Je souhaite noter ici un tout petit poème devenu fameux et souvent cité, extrait de ce recueil : Emily Dickinson, "Poésies complètes", édition bilingue, Flammarion, 2009, avec son texte original, ainsi que plusieurs traductions ayant toutes des inflexions diverses, à partir d'intentions probablement différentes. Ceci permettra de se faire une idée des choix qu'opèrent les traducteurs au sein de la polysémie poétique des textes.

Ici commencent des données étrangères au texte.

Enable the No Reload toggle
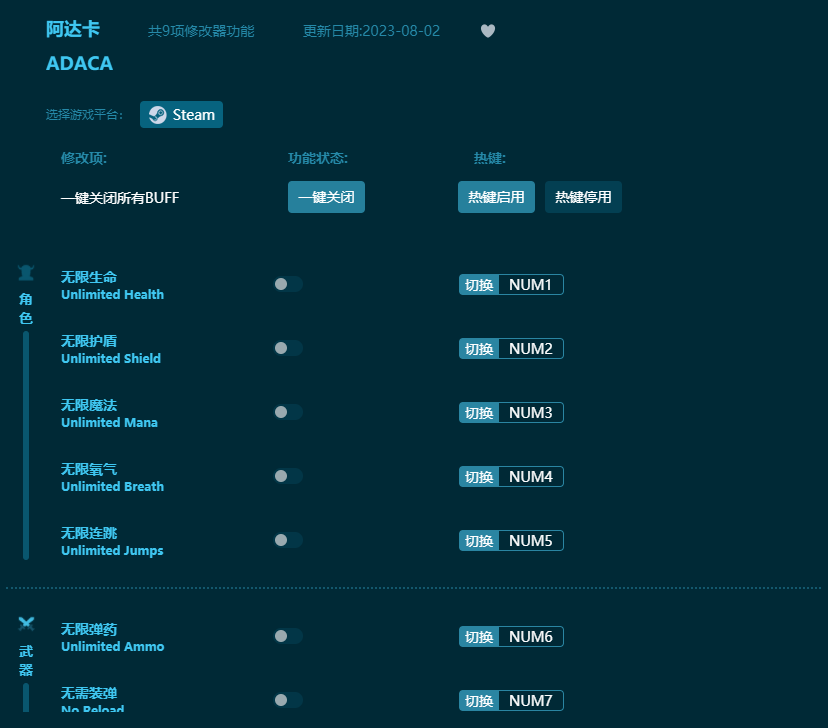 click(288, 700)
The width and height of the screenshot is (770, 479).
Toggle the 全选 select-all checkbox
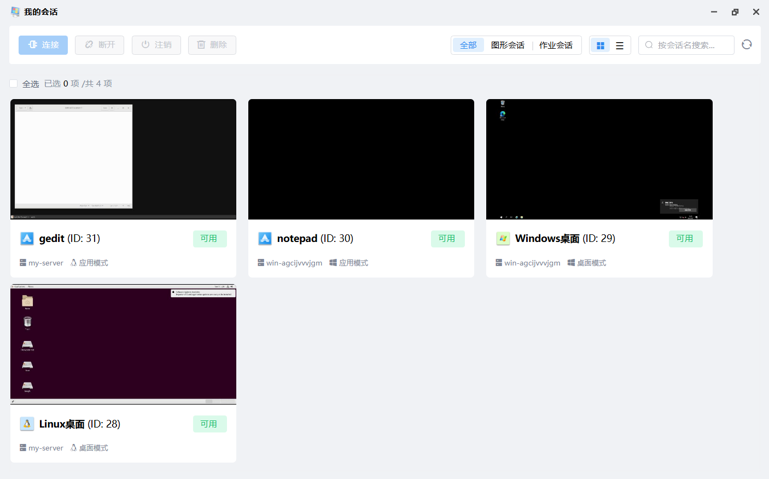click(14, 84)
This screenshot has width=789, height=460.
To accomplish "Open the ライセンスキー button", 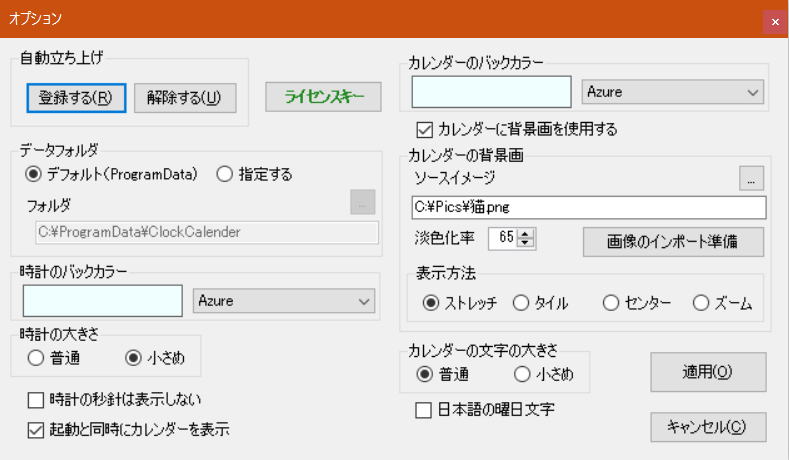I will point(324,97).
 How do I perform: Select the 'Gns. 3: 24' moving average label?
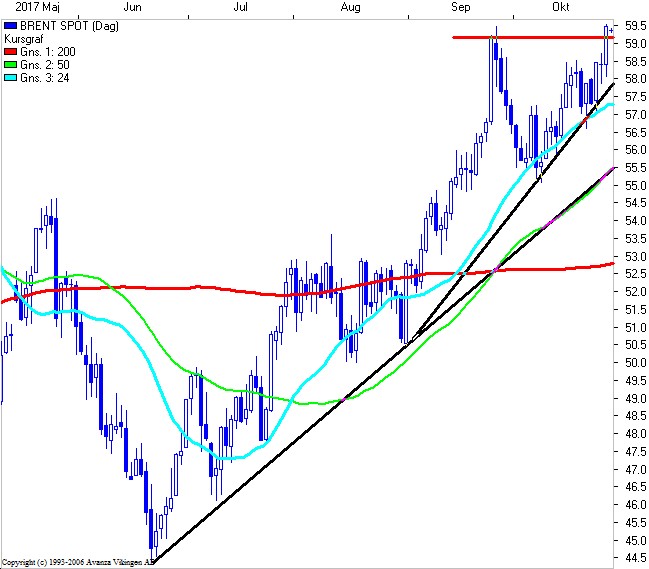pyautogui.click(x=43, y=78)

Voici donc le texte original :
« To make a prairie it takes a clover and one bee,
One clover, and a bee,
And reverie.
The reverie alone will do,
If bees are few. »
On trouve aussi ce petit joyau poétique dans le recueil : "Lieu-dit l'éternité" (Seuil-Points), et dans "Autoportrait au roitelet. Correspondance", deux éditions des oeuvres d'Emily Dickinsondans dans la traduction de Patrick Reumaux :
« Pour faire une prairie il faut un trèfle et une seule abeille
Un seul trèfle, et une abeille
Et la rêverie.
La rêverie seule fera l'affaire
Si l'on manque d'abeilles. »

Ce poème est un emblème joli de nos préoccupations écologiques contemporaines, et d'une singulière prescience. Il sonne étrangement à nos oreilles inquiétées par la souffrance de nos petites soeurs les abeilles, et par les blessures de la biodiversité vitale : il n'est malheureusement pas sûr que la seule rêverie y suffise...
Il célèbre aussi les retrouvailles festives avec le réel, et l'immersion de la "conscience océanique" (chère à Romain Rolland) dans la magie de l'instant et la douceur immanente des petites choses, qui marquent l'écriture unique d'Emily Dickinson, à la fois passionnée et discrète.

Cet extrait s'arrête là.